Rally highlights U.S. prison abuses
By
Reza Namdar
David Hoskins
Washington, D.C.
Published Aug 25, 2005 2:25 AM
On
Aug. 13, Family Members and Friends of People Incarcerated—FMI—held
a national demonstration here in Washington, D.C., to protest the imprisonment
of more than 2 million people in the United States. Sister rallies took place in
Seattle and in Lansing, Mich.
More than 300 lively protesters came out and
voiced their grievances.
The demonstrators demanded “community
investment and education, not incarceration.” More than 70 organizations,
including the Southern Center for Human Rights and the American Civil Liberties
Union Capital Punishment Project, endorsed the event.
Speaker after
speaker railed against the growth in the U.S. prison population, the racist
character of sentencing and the irrational drug policy in the United
States.
According to FMI, 55 percent of the federal prison population
consists of individuals serving time for a drug law violation. Given the rising
prison population, the organizers are calling for the reversal of a 1987 act of
Congress that abolished the federal parole system and replaced it with fixed
mandatory sentences.
The U.S. incarceration rate is the highest in the
world: 701 incarcerations per 100,000 of the population. During George W.
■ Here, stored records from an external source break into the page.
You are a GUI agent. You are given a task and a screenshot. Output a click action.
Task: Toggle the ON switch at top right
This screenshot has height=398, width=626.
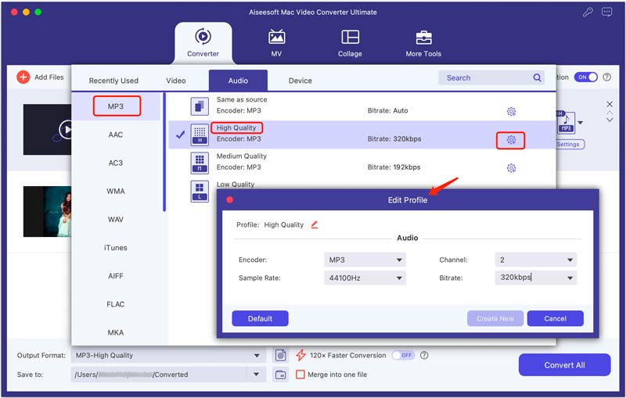coord(585,77)
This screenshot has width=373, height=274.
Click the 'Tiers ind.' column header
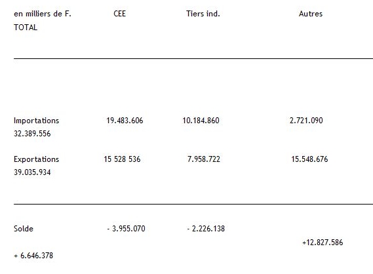(x=203, y=14)
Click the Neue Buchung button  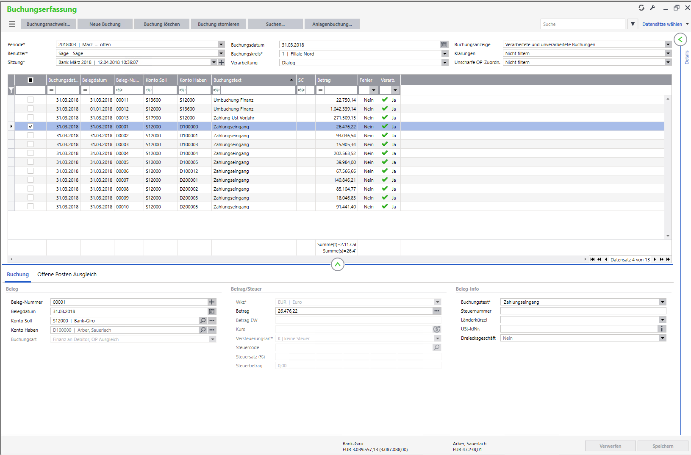point(105,24)
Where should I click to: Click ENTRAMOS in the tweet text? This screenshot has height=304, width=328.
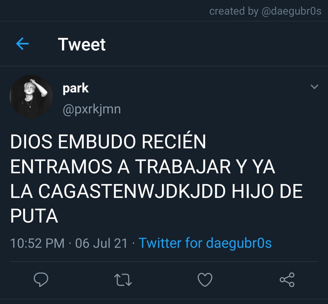pos(61,167)
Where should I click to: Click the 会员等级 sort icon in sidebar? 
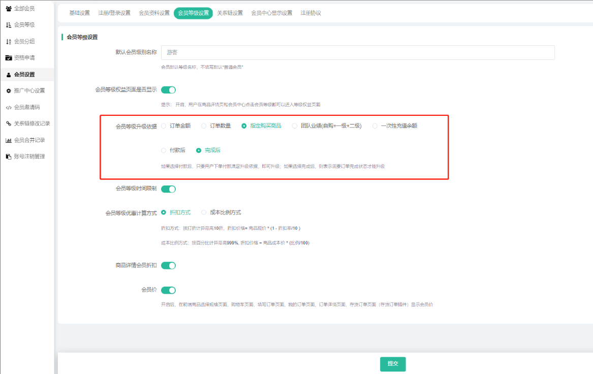pyautogui.click(x=9, y=25)
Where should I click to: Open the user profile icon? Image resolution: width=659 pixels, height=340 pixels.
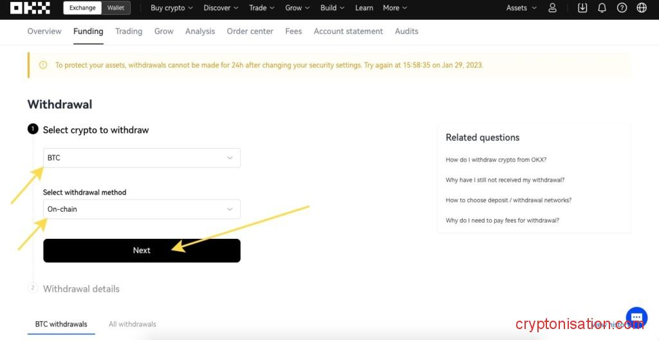click(x=552, y=8)
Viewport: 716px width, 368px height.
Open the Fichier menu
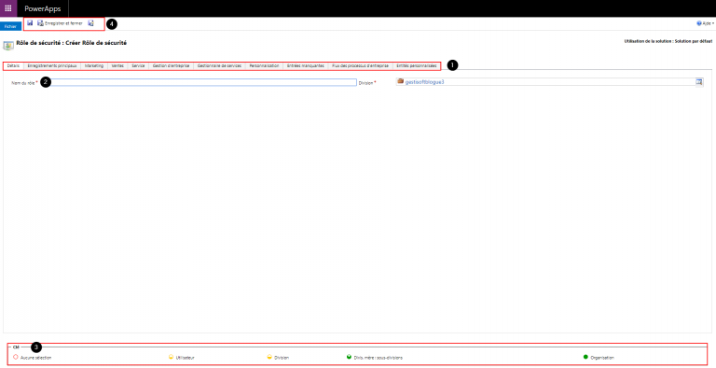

Bush’s tenure as governor, Texas led the country in executions, with over
150 state-sponsored killings.
According to Bonnie Kerness of Prison Watch,
“The criminal justice system works perfectly—just as slavery
did.” This sentiment is confirmed by the racial disparities in sentencing
and the deplorable treatment of inmates. People of color are far more likely to
receive jail time and the death sentence than whites who commit the same
crime.
A recent study commissioned by the University of Georgia indicates
that the average sentence for Black defendants is more than twice that for
whites. Latin@s experienced a similar disparity in sentencing compared to white
convicts.
The inhumane treatment of prisoners inside U.S. jails is well
documented. It includes mistreatment of mentally disabled prisoners, failure to
provide HIV prevention and treatment options, and sexual violence against female
inmates by prison staff.
The Aug. 13 demonstration was an oppor tunity to
unite with those who have seen family members and loved ones strip ped of their
freedom by a system plagued with racist discrimination and human-rights
abuses—atrocities that U.S. prisons carry out in the name of
“justice.”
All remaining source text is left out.